I have also noticed a slight problem with autogas/lpg/gpl in very cold weather - Autogas/lpg/gpl it is a mixture of Propane & Butane, I understand they have more Butane in the warmer months and more Propane in the winter months, the mixture percentages vary greatly over the seasons and the European countries visited. France at the moment has a majority of Propane but there is at least 20% Butane in their mix, Spain (Repsol - Jerez) is all Propane (It says so on the big tank).
I have had my Gaslow gauges show a cylinder to be empty and the auto switchover has clicked over to the other full cylinder even though the "empty" cylinder still had several litres remaining, this is because the outside temperature had dropped below freezing and the Butane part of the mixture had frozen and so no gas is boiling off; because the Propane part has a lower "boiling" point it had been used up and the system showed an empty cylinder. Once the temperature raises over 0c the Butane liquifies and the gas boils again, and the tank gauge shows "green". 
Unless you know how this works you could get confused and start to worry that the gauges are faulty - their not. 
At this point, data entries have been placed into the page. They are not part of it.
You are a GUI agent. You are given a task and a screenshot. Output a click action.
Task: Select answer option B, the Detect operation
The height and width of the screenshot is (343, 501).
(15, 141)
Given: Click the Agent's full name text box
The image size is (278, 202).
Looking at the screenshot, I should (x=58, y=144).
I also use the same lpg fuel in my truck - both the truck and the Gaslow bottles can be filled up at the same time. 
I also have a Gaslow "Spanish" pipe and push on connector for Repsol/Campsa Propane cylinders, because the supply of gpl in spain is very sporadic, if travelling to Spain fill up in France at the border and use a local bottle when you run out. 
Just about every filling station on French motorways have gpl so you'll have no problem in France, you'll probably find that the French gpl in the colder areas (Alps) will have a higher content of Propane, if not 100%.
Regarding fitting Gaslow cylinders in your lockers - at a recent show I saw Gaslow engineers cutting off the handles on their cylinders to fit them into tight lockers, so as long as they do that your 15yr guarantee should be OK too - I'd get it in writing!


----------